▸ What to do
In the profile of Eve Penberthy below, what training does she draw on to support a body-based understanding of trauma and healing?

▸ Extracted text
════════

Eve Penberthy, MA, LPCC

Body Centered Psychotherapist & Somatic Counseling


I am a white, cisgendered, queer woman (she/her) who understands the sense of aloneness that can happen inside of loss and life upheaval, and how this can impact our sense of self, our feelings of belonging, and our capacity to engage in our lives. I am passionate about the depth and healing that can grow from these places when there is the right company, and the ways that creativity, humor, and connection can bring us closer to ourselves and our belonging.

I work with clients with strong love, warmth, challenge, creativity, and a commitment to building relationship. I value community, nuance, an understanding of systemic oppression and power, attention to basic needs, and all-access psychoeducation. I center an understanding of how trauma and grief–personal, cultural, systemic–impact the nervous system, basic functioning, relationships, and feelings of aliveness; both in individuals and over generations.

I often work with clients who aren’t sure if they want to be in therapy, or for whom therapy feels like a strange leap. I work with gender diverse clients, young people navigating loss, and people struggling with depression, anxiety, and loneliness. Themes of attachment and relationship, intergenerational trauma, sexuality, creative expression, spirituality, and community building often arise in this work. I draw on my training in somatic psychotherapy to support a body-based understanding of trauma and healing, deeply tied to relationship. Cultivating somatic awareness, using present moment experience, sequencing through movements and emotions, and tracking the physical experience of both therapist and client, is centered in this work. I also hold a firm understanding of our bodies as part of a bigger web of systems and cultures, which we are constantly in conversation with.

Through these tools, we can learn to recognize nervous system states in our own bodies and learn how to work with them with self-understanding, compassion, and support. When we have this foundation, there can be more room for the emotions and physiological experiences of fear, anger, love, joy, and grief to move through our bodies without getting stuck, and while staying in connection to ourselves and our world. Together we can work to build safety in our relationship as a starting point for processing trauma, grief, and stuckness and supporting a deeper sense of choice, aliveness, relationship, and autonomy.

════════

▸ Data excerpts
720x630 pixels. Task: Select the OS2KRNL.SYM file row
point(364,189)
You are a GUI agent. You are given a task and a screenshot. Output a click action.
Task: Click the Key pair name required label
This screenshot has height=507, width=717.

════════

▸ Final answer
Her training in somatic psychotherapy.